In the trailer for the upcoming documentary, “Feels Good Man,” we are introduced to Matt Furie, an underground cartoonist that just wanted to spread positivity using his beloved character Pepe the Frog. However, he found himself embattled in a legal battle to take on the trolls on the Internet that took his character and turned Pepe into a symbol of hate and intolerance. But now, Furie is fighting back.
“Feels Good Man” debuted at this year’s Sundance Film Festival (oh man, do you remember festivals!?). And in our review, we called the film “an intriguing look behind an online curtain that rarely gets pulled back, and is investigated critically even more infrequently. Slick animation graphics and well-paced interview testimonials bolster the effort and paint a very clear (if regrettable) picture of how art can sometimes get away from the artist.”

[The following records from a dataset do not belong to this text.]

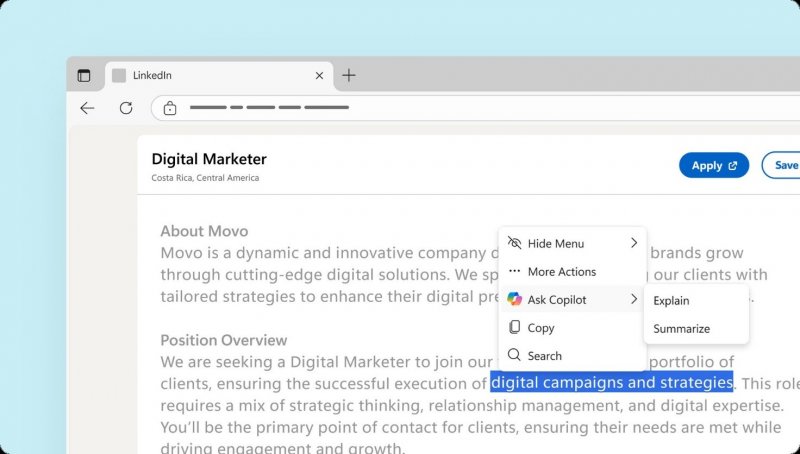This screenshot has width=800, height=454.
Task: Click the Copilot logo in context menu
Action: point(515,299)
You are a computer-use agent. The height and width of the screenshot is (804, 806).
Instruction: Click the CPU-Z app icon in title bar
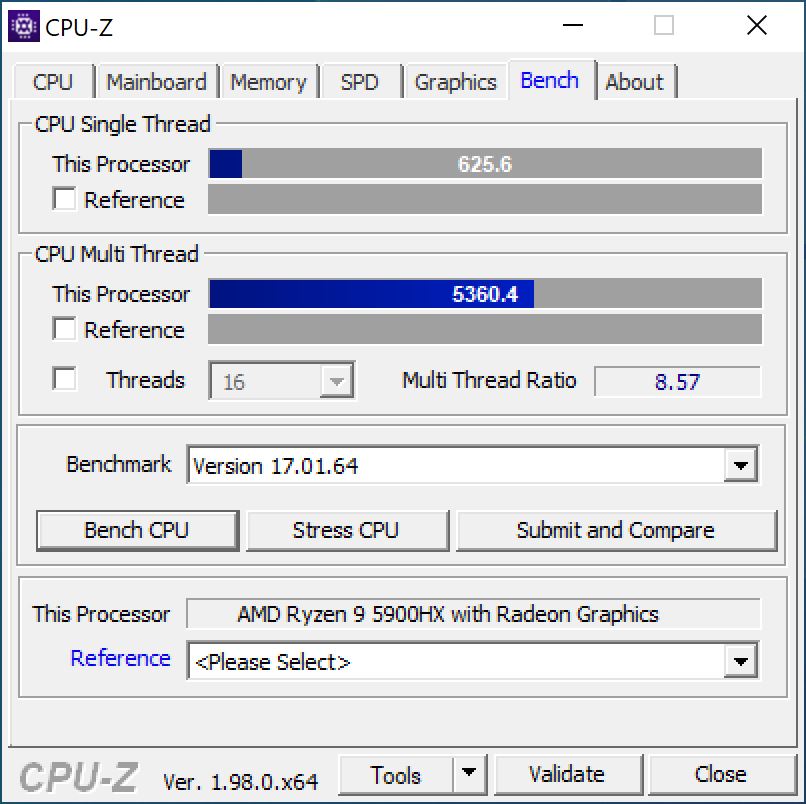click(24, 26)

“Feels Good Man” arrives on September 4, but it’s unclear if it will be a theatrical release or VOD.
Here’s the synopsis:
In November 2016, a nasty election cycle had exposed a seismic cultural rift, and the country suddenly felt like a much different place. For underground cartoonist Matt Furie, that sensation was even more surreal. Furie’s comic creation Pepe the Frog, conceived more than a decade earlier as a laid-back humanoid amphibian, had unwittingly become a grotesque political pawn. FEELS GOOD MAN is a Frankenstein-meets-Alice in Wonderland journey of an artist battling to regain control of his creation, while confronting a disturbing cast of characters who have their own peculiar attachments to Pepe. Now, as Pepe continues to morph around the world – FEELS GOOD MAN offers a vivid, moving portrait of one man, one frog, and the very strange reality we’ve all found ourselves living in.